Stated problem |
Convert the lines from the one containing "This screenshot has" through the end of the lines into a Markdown table with columns named Row and Line, numbering each row, omitting blank lines, and leaving the pictures out.

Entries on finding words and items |
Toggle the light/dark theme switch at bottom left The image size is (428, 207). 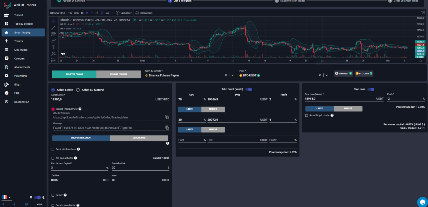(x=37, y=197)
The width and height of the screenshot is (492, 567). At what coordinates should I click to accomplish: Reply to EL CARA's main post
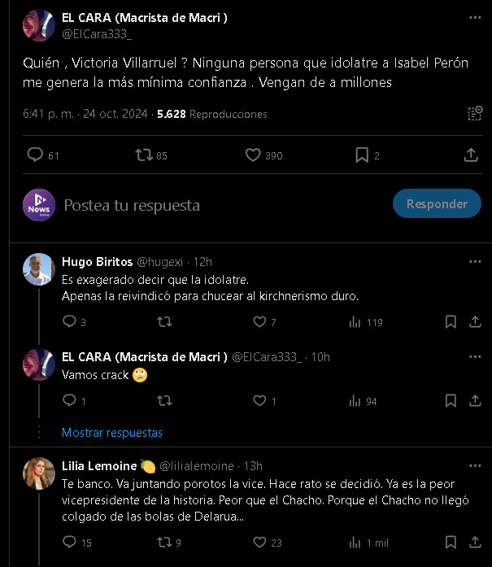point(35,155)
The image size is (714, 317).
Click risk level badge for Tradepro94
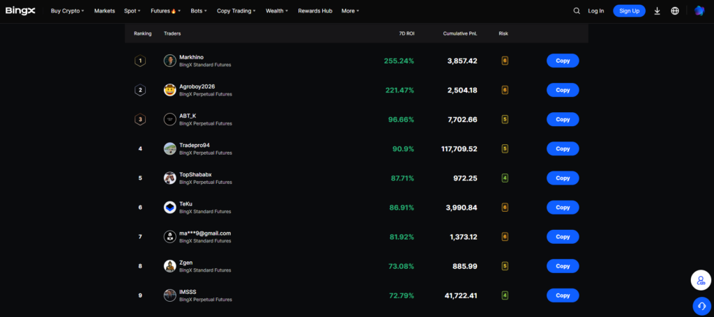pyautogui.click(x=504, y=148)
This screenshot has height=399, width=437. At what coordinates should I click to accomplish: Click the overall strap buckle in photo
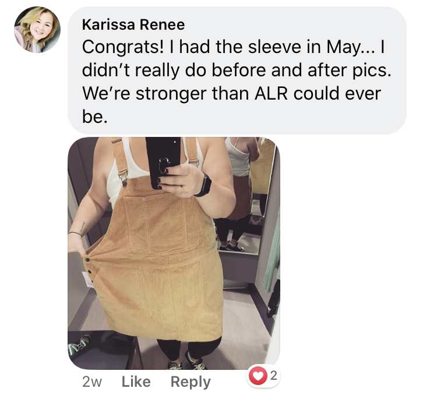(124, 176)
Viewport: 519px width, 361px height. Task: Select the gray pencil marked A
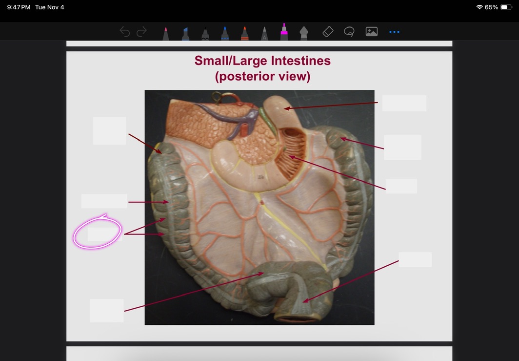(264, 33)
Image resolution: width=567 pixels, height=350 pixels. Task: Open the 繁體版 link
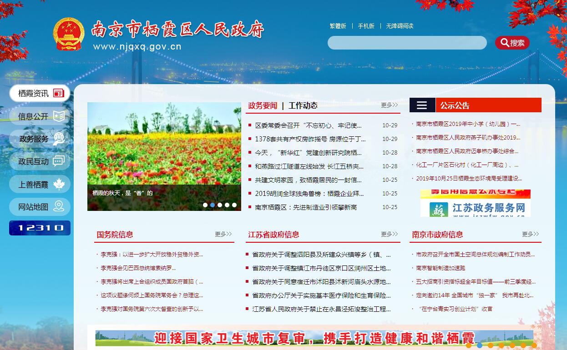tap(338, 26)
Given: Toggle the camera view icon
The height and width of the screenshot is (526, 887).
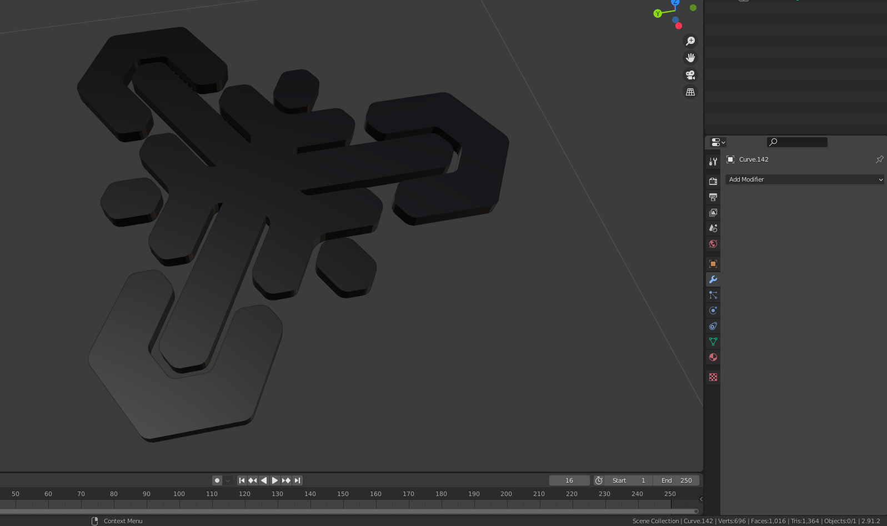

Solution |
| Row | Line |
|---|---|
| 1 | This screenshot has height=399, width=437. At what coordinates should I click to accomplish: Click the overall strap buckle in photo |
| 2 | (124, 176) |
| 3 | Viewport: 519px width, 361px height. Task: Select the gray pencil marked A |
| 4 | (264, 33) |
| 5 | Image resolution: width=567 pixels, height=350 pixels. Task: Open the 繁體版 link |
| 6 | tap(338, 26) |
| 7 | Given: Toggle the camera view icon |
| 8 | The height and width of the screenshot is (526, 887). |